Wie hier, am "Gymnasium Petrinum" in Recklinghausen, beginnt am Mittwoch das neue Schuljahr für rund 2,4 Millionen Kinder und Jugendliche in NRW; 166.000 I-Dötzchen haben noch einen Tag Schonfrist. Freilich kommen alle übrigen aus keinem Lockdown, sondern aus den Sommerferien; und die Regeln, die gelten, die waren schon seit Mai nahezu dieselben. Masken, Tests und Abstand; die offenen Fenster der Klassenräume, aus denen ein einziges Stimmengewirr auf die Straße plätschert: All das ist längst die alte Normalität.

Das sehen in der ersten großen Pause auch die größeren Jungs so, die in Grüppchen zusammenstehen. "Man hat sich jetzt daran gewöhnt", sagt einer aus der 9b, und die anderen nicken vom einen Ende ihres Halbkreises zum anderen. "Wir haben ja auch die Masken auf, obwohl wir es nicht mehr müssten."

Über 90 Prozent der Lehrer und 50 Prozent der älteren Schüler sind geimpft

Zwei junge Männer freilich sehen das anders, sie steuern schon in Richtung Abitur. "Die Fahrt des Leistungskurses fällt aus, und was mit dem Abiball ist, weiß man auch noch nicht", sagt der eine. Und der andere: "Schon komisch, jetzt so viele Leute wiederzusehen nach Corona."

Nun, ganz soweit ist es noch nicht. Es habe eine gewisse "Entspannung eingesetzt qua Routine", sagt Rembiak, der Schulleiter. Auch seien über 90 Prozent der Lehrer und mehr als die Hälfte der älteren Schüler geimpft. "Wir versuchen so viel Normalität wie möglich, das ist wichtig für die Kinder." Und so plant er bereits für Anfang September eine Klassenfahrt in eine Jugendherberge an der Nordsee für die 6. Klassen. "Die Kinder haben sich noch nie ins Gesichter gesehen."

In diesem Jahr begeht das Gymnasium sein 600-jähiges Bestehen

Vielleicht kann man auch gerade in dieser Schule ein solches Selbstbewusstsein zeigen. Das Petrinum an einer Straße namens Herzogswall inmitten von Recklinghausen: Das ist ein Bau von 1911, der auch in einer größeren Stadt ein imposantes altes Rathaus darstellen könnte. Davor weht eine Fahne: "Abitur seit 1829".
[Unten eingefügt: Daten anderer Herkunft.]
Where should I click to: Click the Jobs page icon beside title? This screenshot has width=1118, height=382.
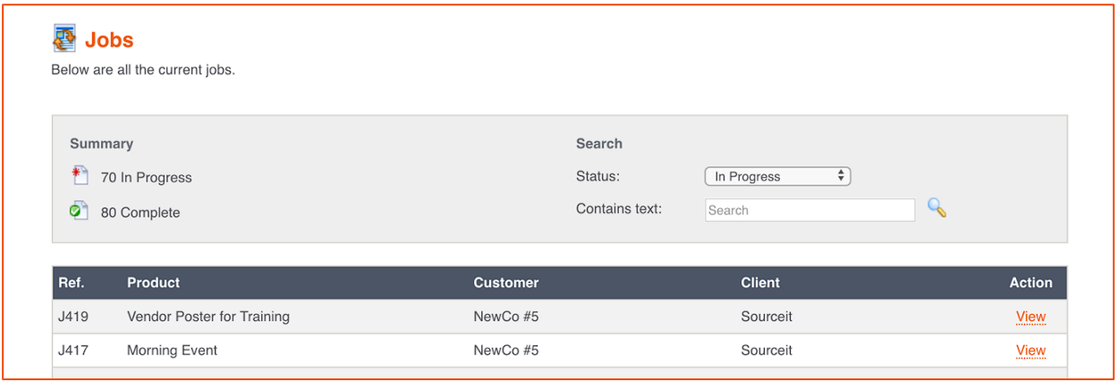(x=64, y=38)
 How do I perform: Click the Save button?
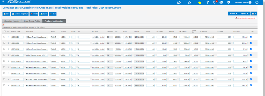click(x=6, y=14)
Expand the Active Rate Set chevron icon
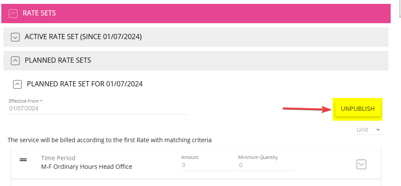The height and width of the screenshot is (186, 401). [15, 37]
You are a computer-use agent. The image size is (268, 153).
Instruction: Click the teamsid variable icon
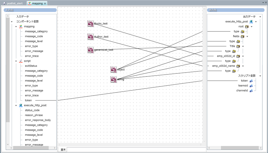(251, 86)
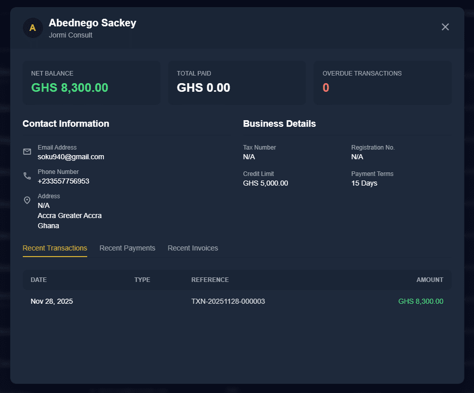Click the Reference column header
474x393 pixels.
(x=210, y=280)
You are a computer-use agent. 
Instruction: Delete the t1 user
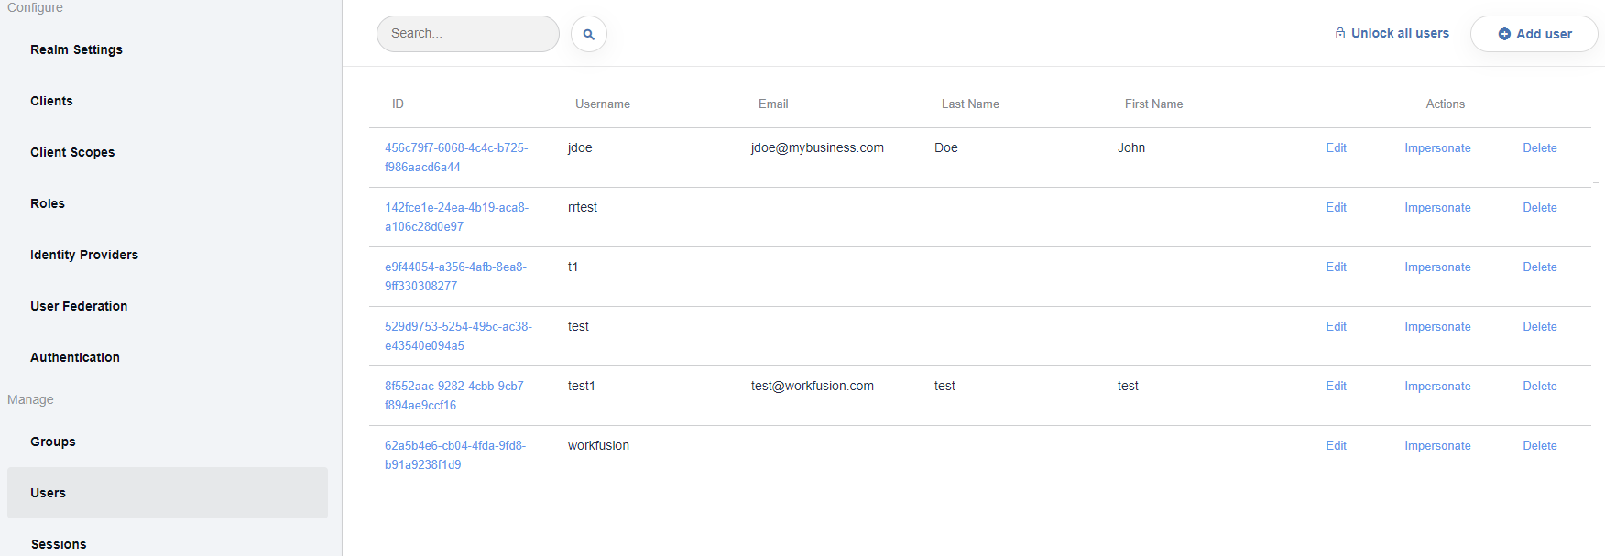(x=1540, y=267)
Was sich daraus ergibt? Diese Schule hat weit Schlimmeres schon durchstanden als Corona. Und 1829 ist nicht einmal die halbe Wahrheit: Das Gymnasium beruft sich auf die Abkunft von einer Lateinschule von 1421. 600 Jahre her, ein Jubiläum (was im übrigen jetzt endlich erklärt, warum es kein besseres Jahr für die Einschulung gibt).

"Ab morgen machen wir die Tests für euch"
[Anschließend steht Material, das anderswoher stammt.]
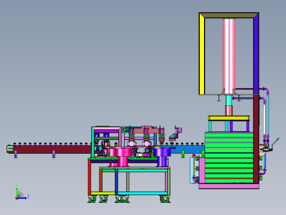Screen dimensions: 286x215
Task: Select the yellow vertical frame beam
Action: [x=202, y=54]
Womit wir wieder in der Aula wären, bei einer der neuen fünften Klassen. In Dreiergruppen und auf Abstand voneinander sitzen die Menschen, Vater, Mutter, Kind, Vater, Mutter, Kind, manche sind nur Zweiergruppen, da sitzt der Ernst des Lebens mit am Tisch. "Guten Tag zusammen, wer ist aufgeregter, Eltern oder Kinder?", so eröffnet Rembiak. Der 40-Jährige informiert über Klassen-T-Shirts, Schließfächer, Schülerausweise - und dann steht wieder das C-Wort im Raum: "Ihr habt alle Tests eingesandt, ab morgen machen wir die für euch, dann müsst ihr nirgendwo anders mehr hin."

Von unten hört man jetzt die Lebenslust, die eine große Pause ausstrahlt. Und obwohl sie es im Freien nicht mehr müssten, tragen gefühlt 80 Prozent der Schülerinnen und Schüler eine Maske. "Dass die Kinder das machen", sagt Rembiak, "das zeigt, dass sie die Schule offen halten wollen." Sich wiederzusehen, war am Mittwoch. Sich wieder zu sehen, dauert noch ein bisschen. Aber nichts vor dem Hintergrund von: 600 Jahren.